What you have to do: Print only the lines below, from the very first to the one containing "437x350 pixels.", exactly as they stand. Do not print pictures.

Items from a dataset

┄┄┄┄┄┄

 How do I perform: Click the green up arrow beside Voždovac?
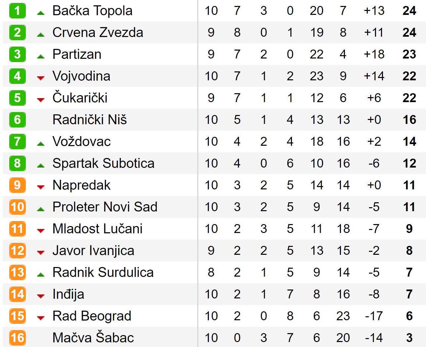pyautogui.click(x=41, y=143)
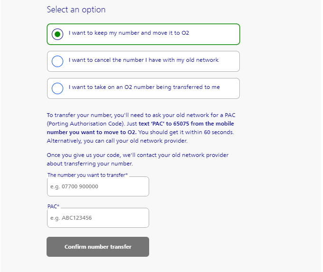Click the "Select an option" heading
Image resolution: width=323 pixels, height=272 pixels.
(76, 10)
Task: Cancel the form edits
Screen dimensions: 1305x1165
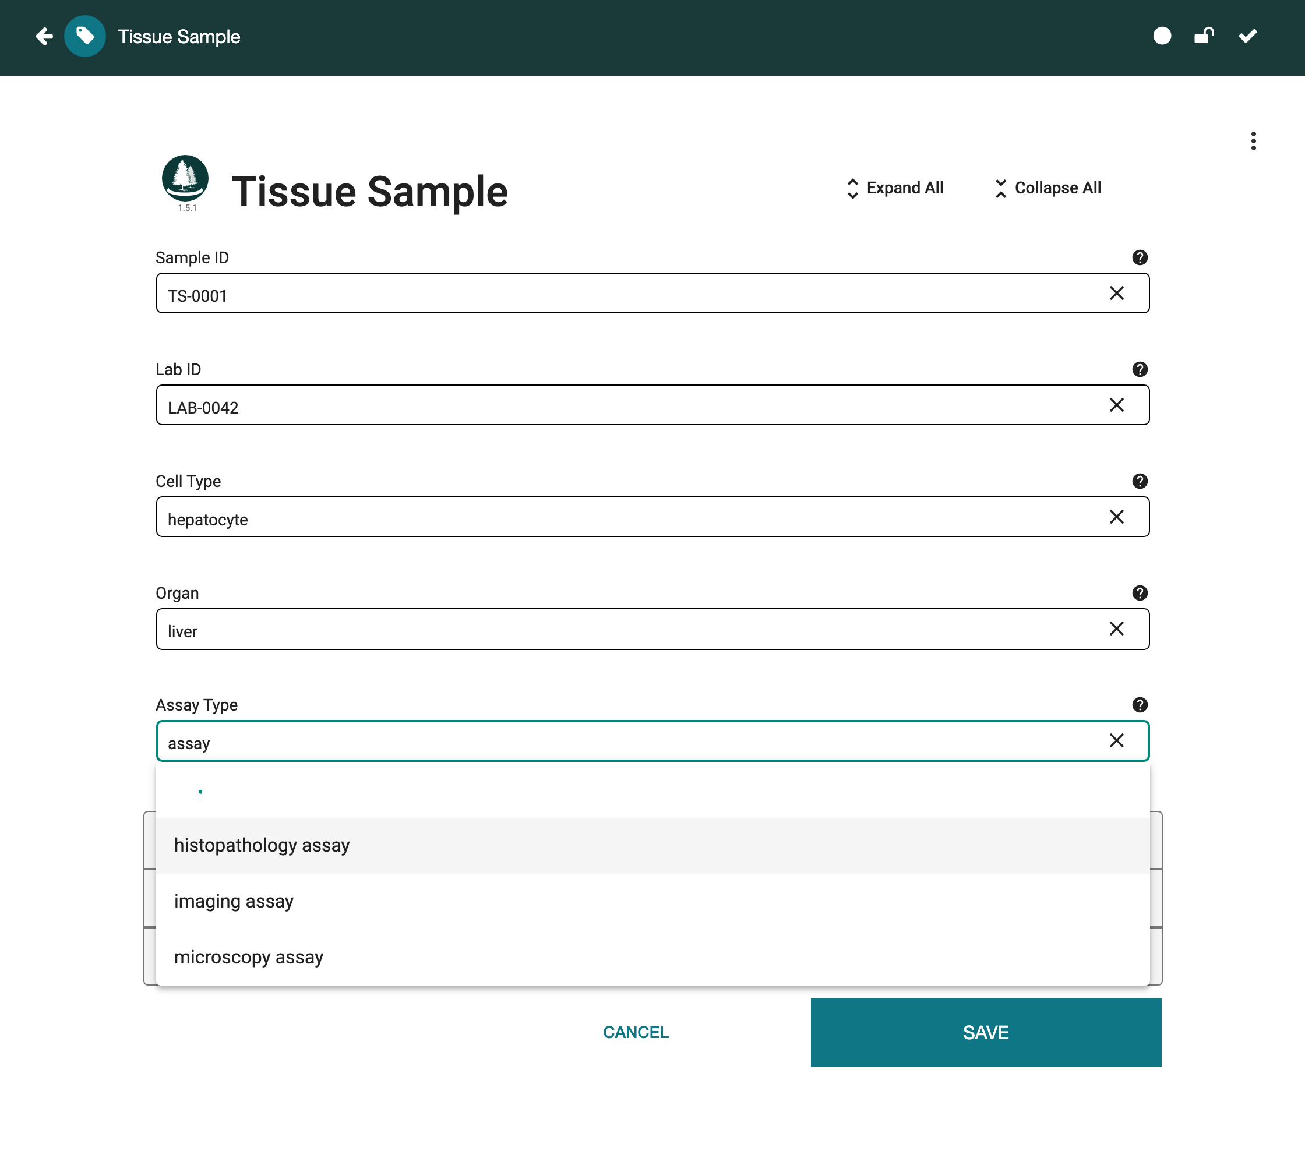Action: [636, 1032]
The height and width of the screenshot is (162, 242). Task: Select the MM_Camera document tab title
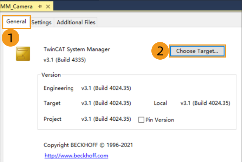pos(17,6)
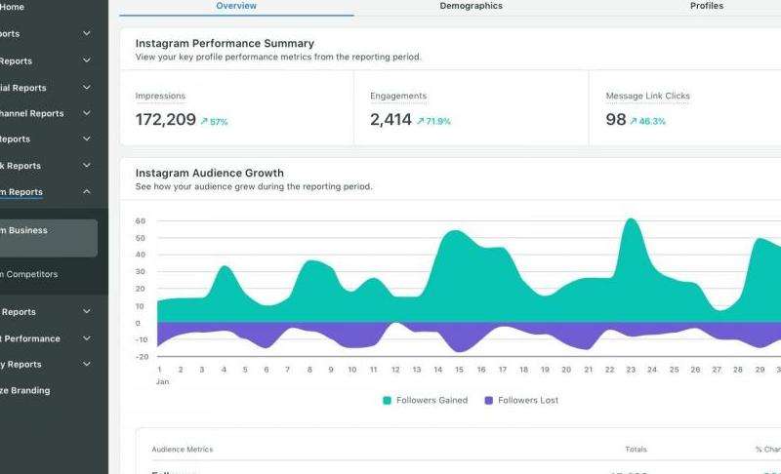Viewport: 781px width, 474px height.
Task: Select the Overview tab
Action: (x=236, y=6)
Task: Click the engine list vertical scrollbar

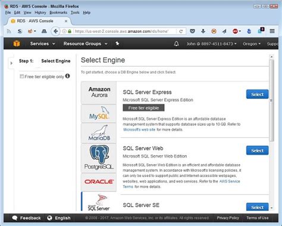Action: point(272,100)
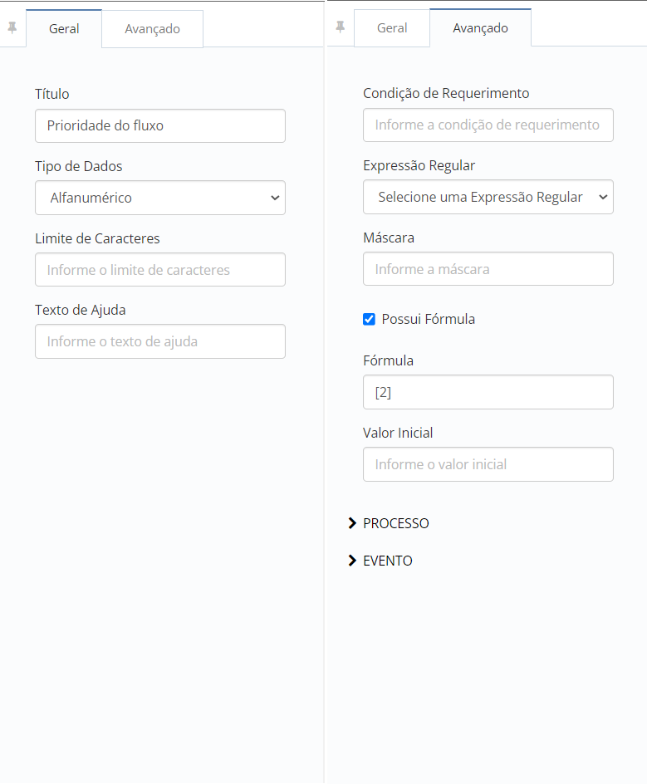Expand the EVENTO section
This screenshot has width=647, height=784.
point(388,561)
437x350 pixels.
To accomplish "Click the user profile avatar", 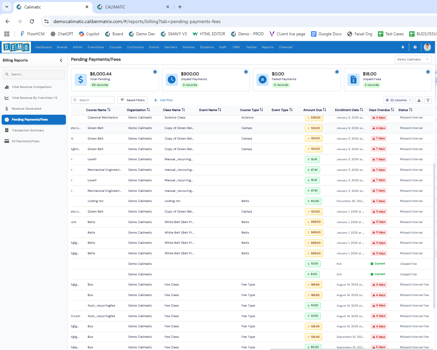I will pyautogui.click(x=427, y=47).
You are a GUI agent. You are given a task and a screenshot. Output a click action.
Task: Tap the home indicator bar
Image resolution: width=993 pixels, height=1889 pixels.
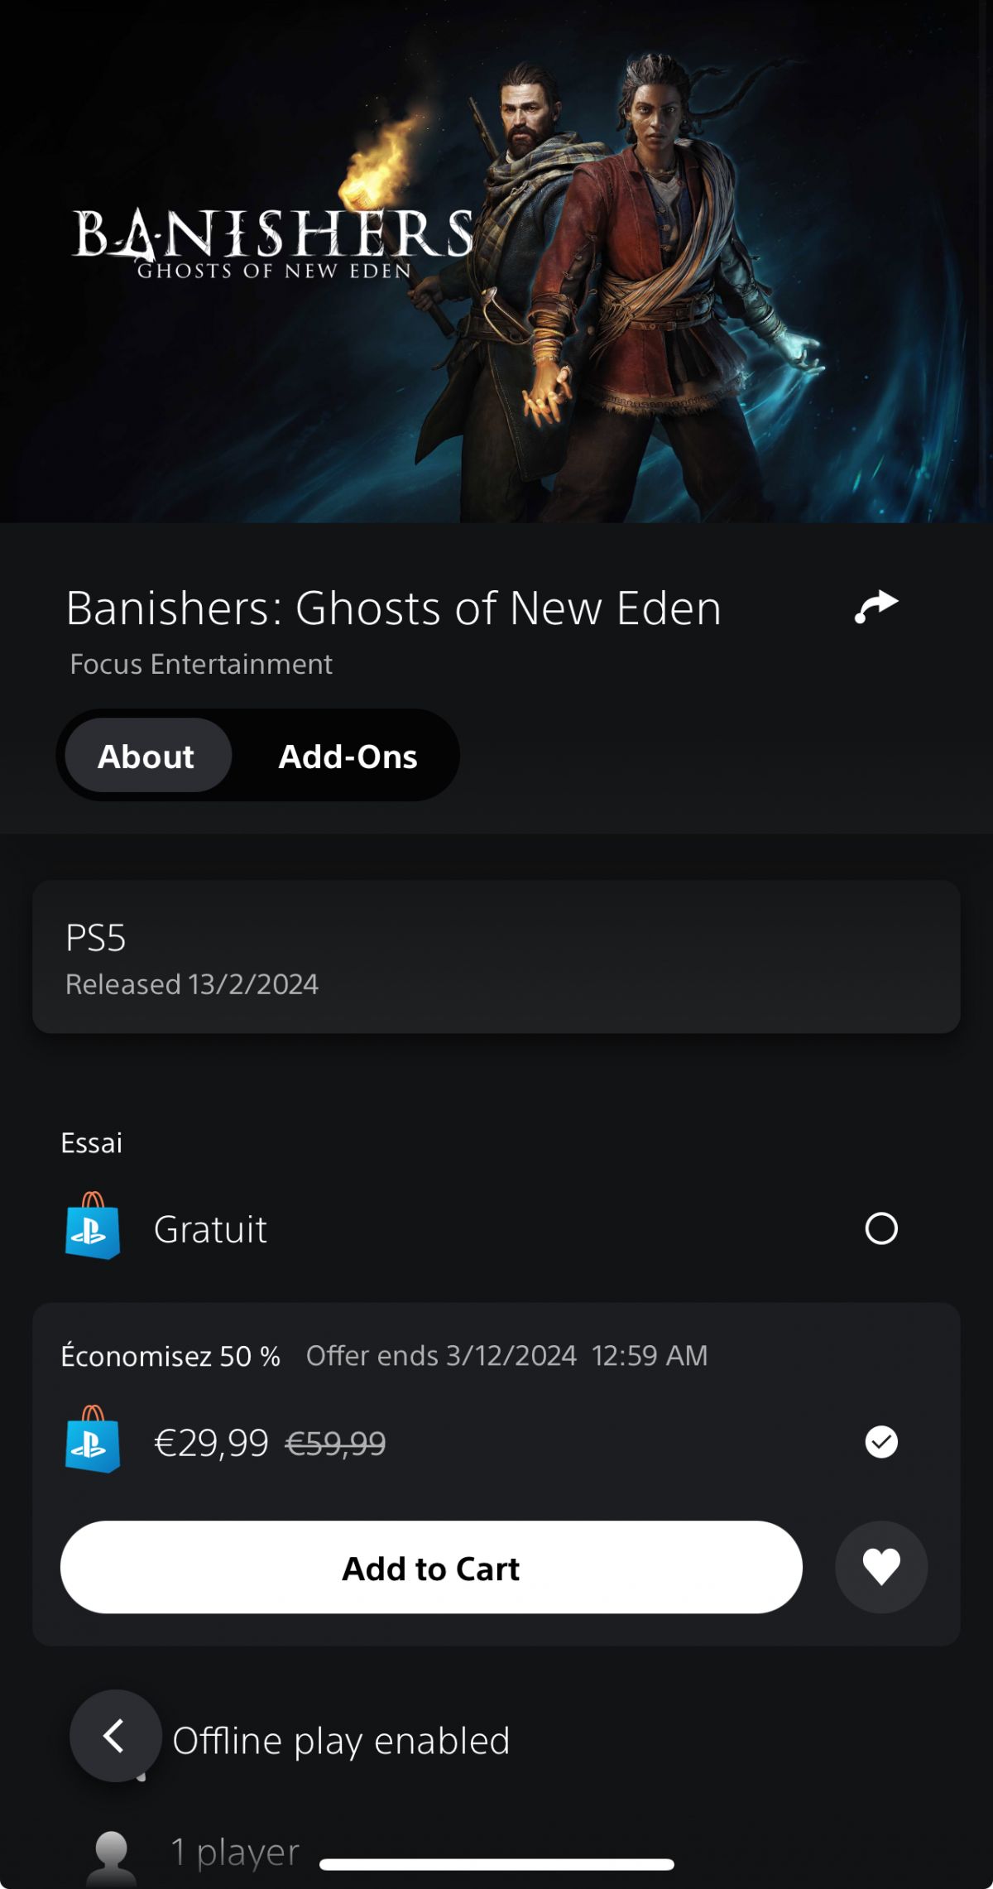497,1864
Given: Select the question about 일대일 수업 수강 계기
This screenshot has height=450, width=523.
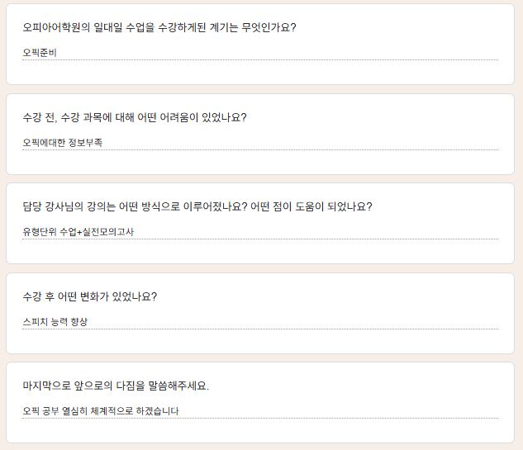Looking at the screenshot, I should pos(159,27).
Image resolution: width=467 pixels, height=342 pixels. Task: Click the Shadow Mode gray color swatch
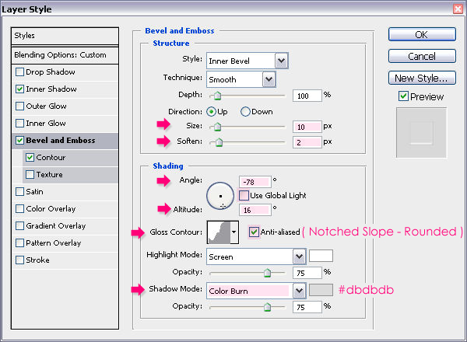click(321, 290)
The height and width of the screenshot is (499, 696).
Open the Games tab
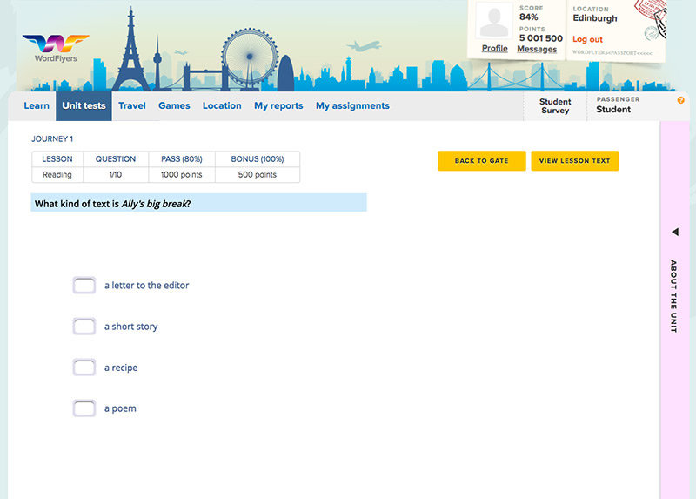click(x=174, y=106)
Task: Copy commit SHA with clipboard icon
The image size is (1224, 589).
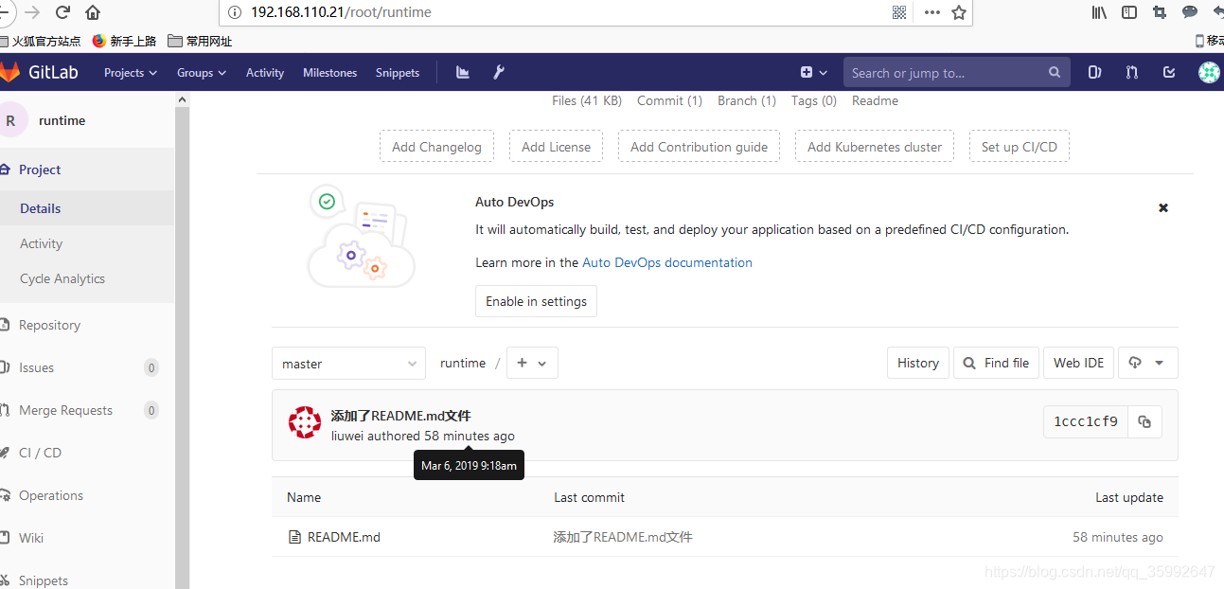Action: [1144, 422]
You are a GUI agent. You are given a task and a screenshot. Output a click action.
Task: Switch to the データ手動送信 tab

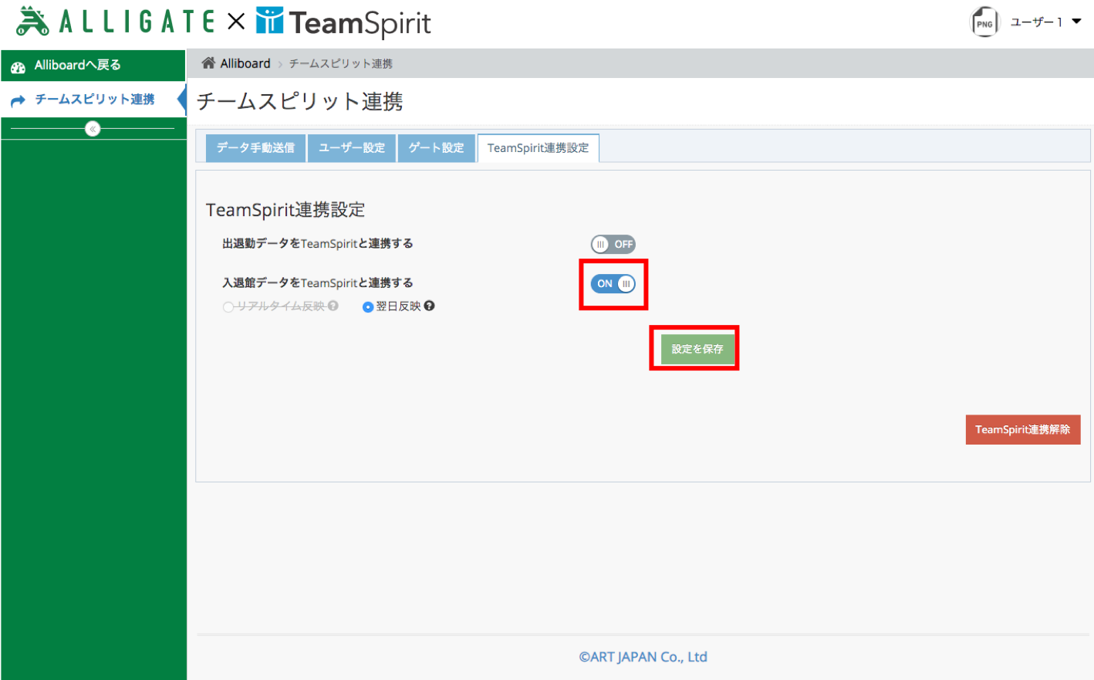pyautogui.click(x=255, y=148)
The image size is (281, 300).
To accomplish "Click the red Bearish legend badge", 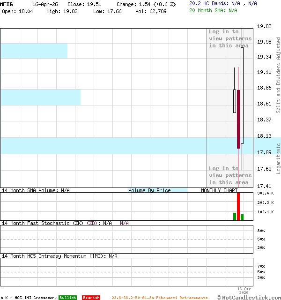I will click(x=91, y=298).
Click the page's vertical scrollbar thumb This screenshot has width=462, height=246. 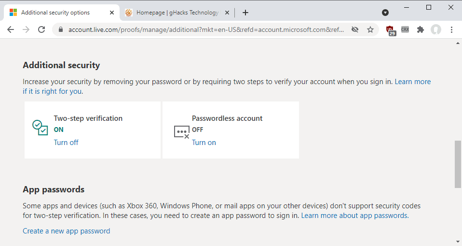[x=458, y=164]
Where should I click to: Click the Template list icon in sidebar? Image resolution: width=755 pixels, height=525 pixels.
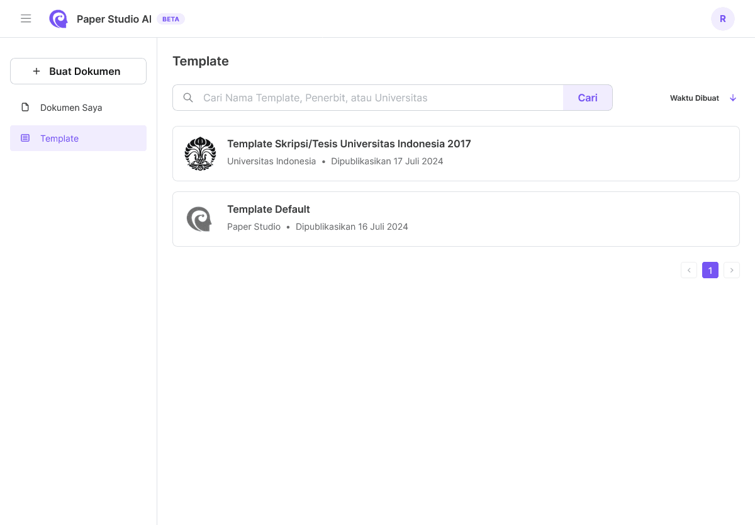(25, 138)
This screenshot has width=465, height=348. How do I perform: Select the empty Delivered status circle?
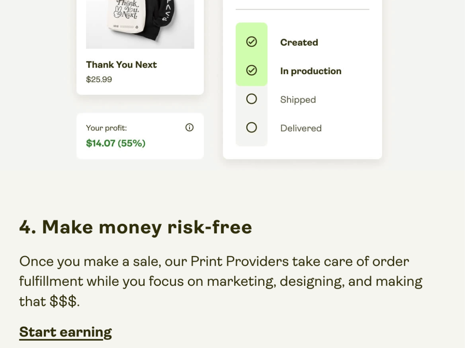tap(251, 127)
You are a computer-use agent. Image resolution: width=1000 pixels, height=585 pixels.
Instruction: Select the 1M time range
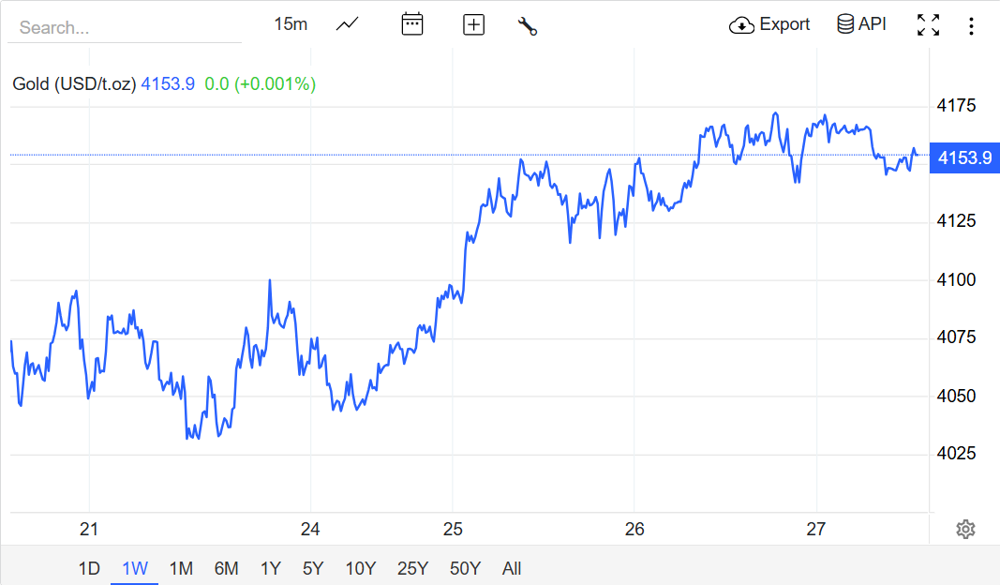[181, 568]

┄┄┄┄┄┄

Your response:
 How do I perform: Click the green up arrow beside Voždovac?
pyautogui.click(x=41, y=143)
Click the "Select an option" heading
Image resolution: width=323 pixels, height=272 pixels.
(76, 10)
Task: Cancel the form edits
Screen dimensions: 1305x1165
Action: [636, 1032]
The height and width of the screenshot is (162, 242). Task: Select the MM_Camera document tab title
pos(17,6)
Viewport: 781px width, 474px height.
Task: Select the Overview tab
Action: (x=236, y=6)
Task: Click the engine list vertical scrollbar

Action: point(272,100)
Expand the EVENTO section
This screenshot has width=647, height=784.
point(388,561)
437x350 pixels.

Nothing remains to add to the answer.